How to throw 2 eggs from a building and find the floor F with ~c*sqrt(F) throws?

Question

I am reading Robert Sedgewick's algorithms 4th edition book, and he has the following task:

Suppose that you have an N-story building and 2 eggs. Suppose also that an egg is broken if it is thrown off floor F or higher, and unbroken otherwise. Your cost model is the number of throws. Devise a strategy to determine F such that the number of throws ~c √ F for some constant c.

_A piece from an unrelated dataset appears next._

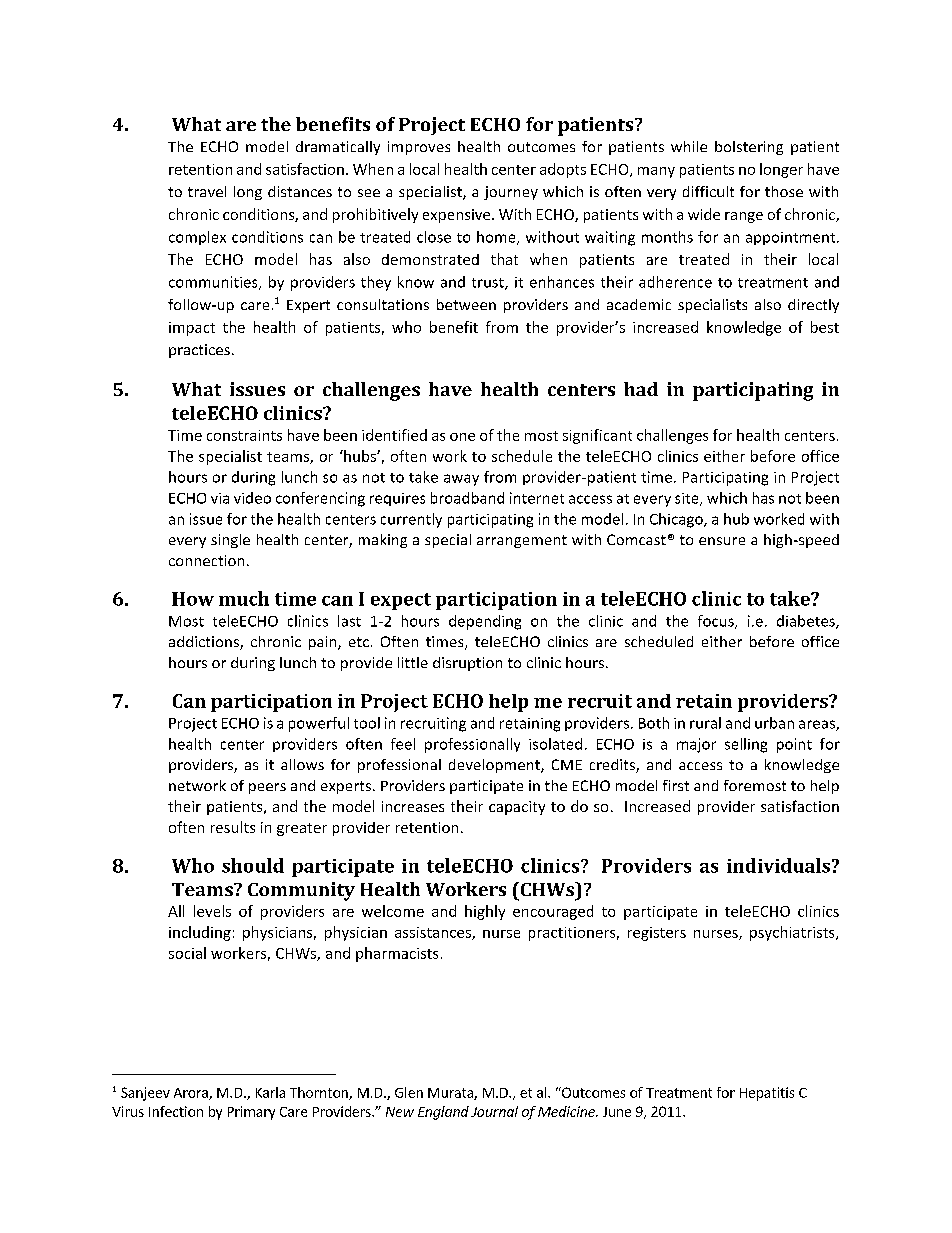 The height and width of the page is (1233, 952). I want to click on difficult, so click(708, 191).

The first part of the task is to find F in 2 √ N steps, and here's a solution for that:

Solution to Part 1:

• To achieve 2 * sqrt(N), drop eggs at floors sqrt(N), 2 * sqrt(N), 3 * sqrt(N), ..., sqrt(N) * sqrt(N). (For simplicity, we assume here that sqrt(N) is an integer.)
• Let assume that the egg broke at level k * sqrt(N).
• With the second egg you should then perform a linear search in the interval (k-1) * sqrt(N) to k * sqrt(N).
• In total you will be able to find the floor F in at most 2 * sqrt(N) trials.

He also provides a hint for the ~c √ F part (part 2):

Hint for Part 2: 1 + 2 + 3 + ... k ~ 1/2 k^2.

So what is the algorithm to do it in ~c √ F steps?

Answer 1

Drop first egg from floors 1, 3, 6, ... (the partials sums of 1, 2, 3, ...). Then do linear search between last two floors.